Sur le rapport de Mme Ménotti, conseiller, les observations de la SCP Spinosi, avocat de M. [D] [Z], et les conclusions de M. Quintard, avocat général, après débats en l'audience publique du 18 janvier 2022 où étaient présents M. Soulard, président, Mme Ménotti, conseiller rapporteur, Mme Ménotti, conseiller de la chambre, et Mme Lavaud, greffier de chambre,
la chambre criminelle de la Cour de cassation, composée en application de l'
article 567-1-1 du code de procédure pénale🏛, des président et conseillers précités, après en avoir délibéré conformément à la loi, a rendu le présent arrêt.
1. La question prioritaire de constitutionnalité est ainsi rédigée :
« En édictant les dispositions des
articles 706-102-1 et 230-1 et suivants du code de procédure pénale🏛 - lesquelles permettent au procureur de la République ou au juge d'instruction de procéder à la mise en place d'un dispositif technique ayant pour objet la captation de données informatiques, par le recours aux moyens de l'Etat soumis au secret de la défense nationale – le législateur a-t-il, d'une part, méconnu sa propre compétence en affectant des droits et libertés que la Constitution garantit, en l'occurrence, les droits de la défense, les principes de l'égalité des armes et du contradictoire ainsi que le droit à un recours effectif, en ce qu'il s'est totalement abstenu de prévoir des garanties légales suffisantes et adéquates concernant le recours à ces moyens, ne fixant aucun critère pour y recourir, et ne prévoyant aucun contrôle a priori ou a posteriori pour encadrer cette décision, laquelle apparaît ainsi purement discrétionnaire, au surplus, sans contrôle préalable par une juridiction indépendante lorsque la mesure est édictée par le seul procureur et, d'autre part, porté une atteinte injustifiée et disproportionnée à l'ensemble de ces mêmes droits et libertés que la Constitution garantit ? »

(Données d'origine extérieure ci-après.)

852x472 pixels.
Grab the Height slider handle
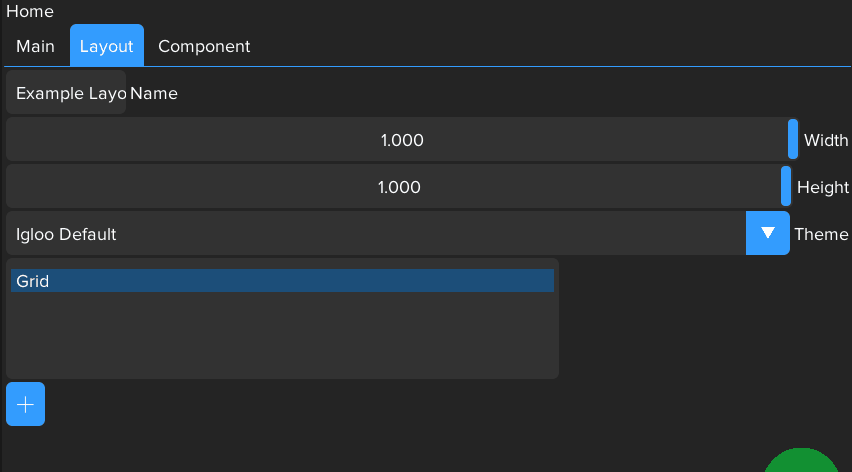point(786,187)
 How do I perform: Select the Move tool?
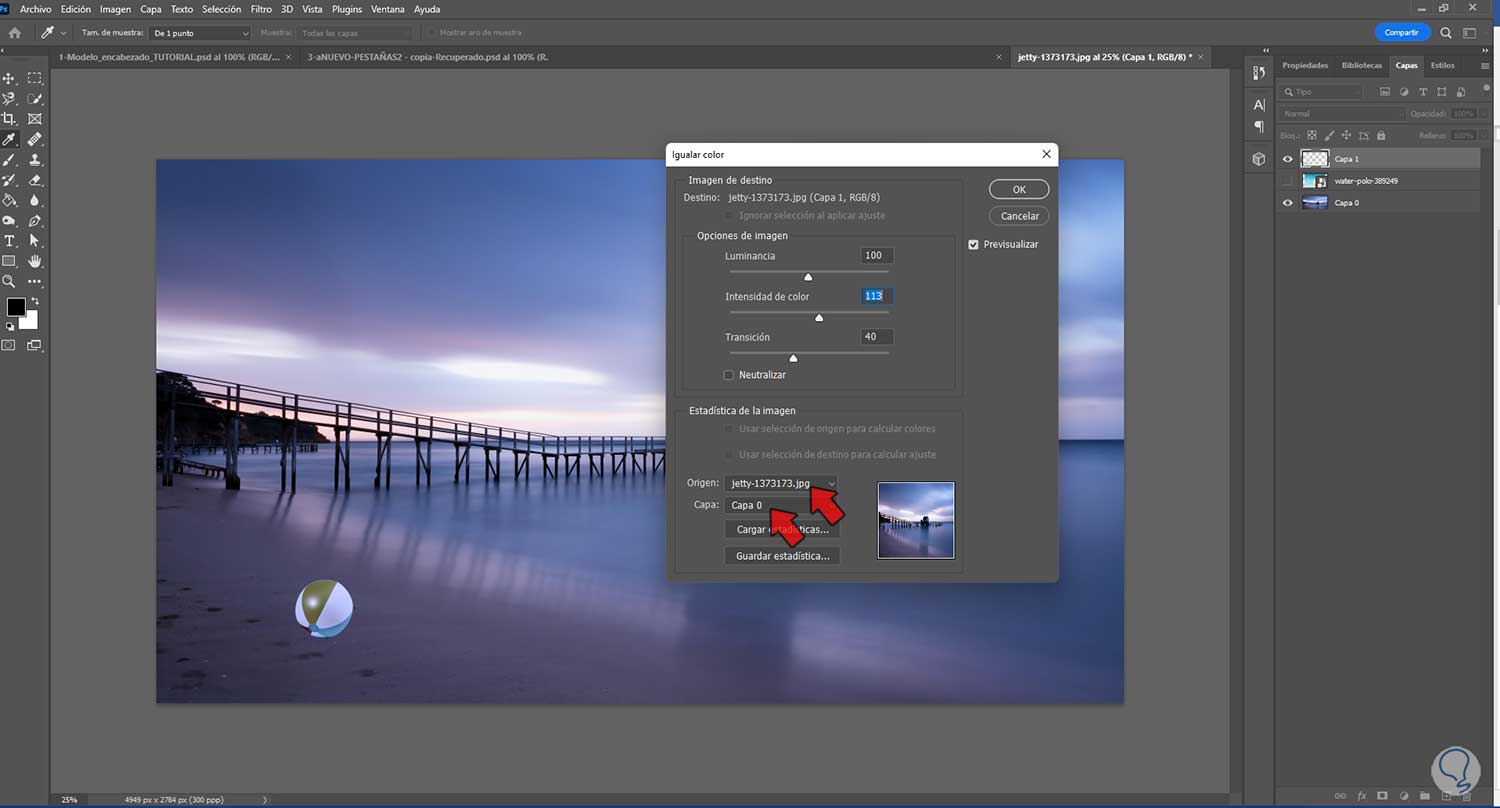click(x=10, y=78)
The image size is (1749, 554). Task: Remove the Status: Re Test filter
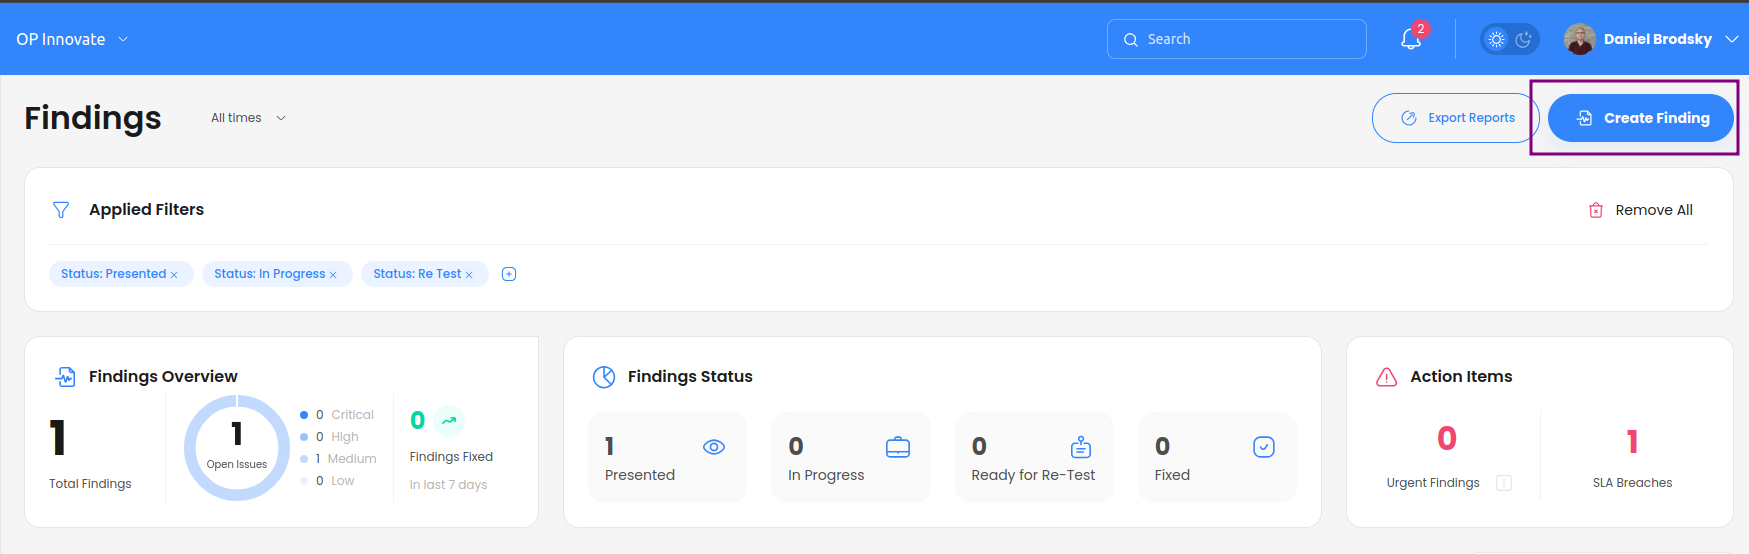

2. La disposition législative contestée est applicable à la procédure et n'a pas déjà été déclarée conforme à la Constitution dans les motifs et le dispositif d'une décision du Conseil constitutionnel.

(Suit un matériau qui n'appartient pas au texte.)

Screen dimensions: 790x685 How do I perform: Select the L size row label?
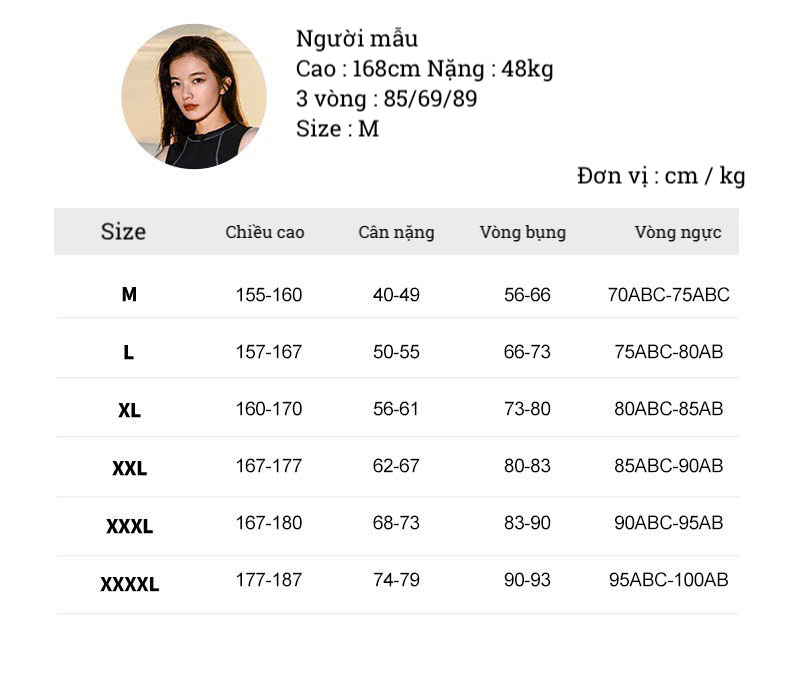(129, 353)
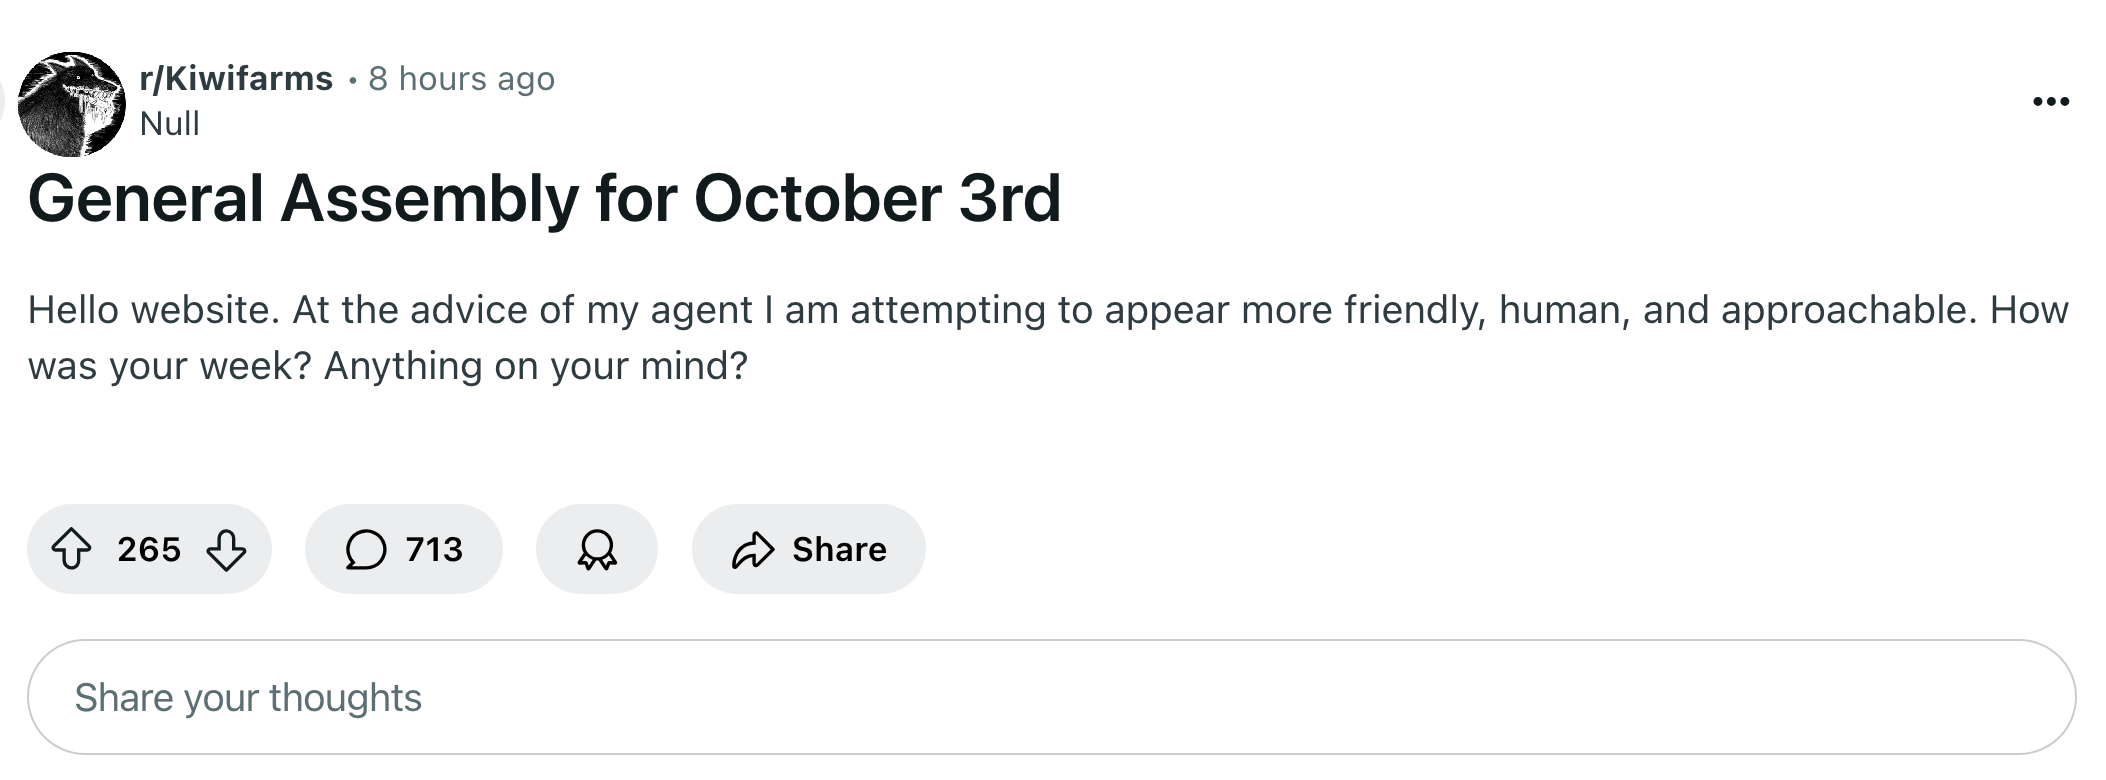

3. La question, ne portant pas sur l'interprétation d'une disposition constitutionnelle dont le Conseil constitutionnel n'aurait pas encore eu l'occasion de faire application, n'est pas nouvelle.
4. La question posée présente un caractère sérieux. En effet, le choix fait par le procureur de la République ou le juge d'instruction, qui n'est pas encadré par des critères spécifiques, de prescrire le recours aux moyens de la défense nationale, lesquels peuvent être utilisés pour l'ensemble de l'opération et pas seulement pour le décryptage des données captées, peut avoir pour conséquence que, par l'effet des règles concernant le secret-défense, de nombreuses informations utiles au contrôle de la régularité de l'opération ne puissent être soumises au débat contradictoire, ce qui est susceptible de constituer une atteinte excessive aux droits et libertés invoqués.
5. En conséquence, il y a lieu de renvoyer la question prioritaire de constitutionnalité au Conseil constitutionnel.
PAR CES MOTIFS, la Cour :
RENVOIE au Conseil constitutionnel la question prioritaire de constitutionnalité.
Ainsi fait et jugé par la Cour de cassation, chambre criminelle, et prononcé par le président en audience publique du premier février deux mille vingt-deux.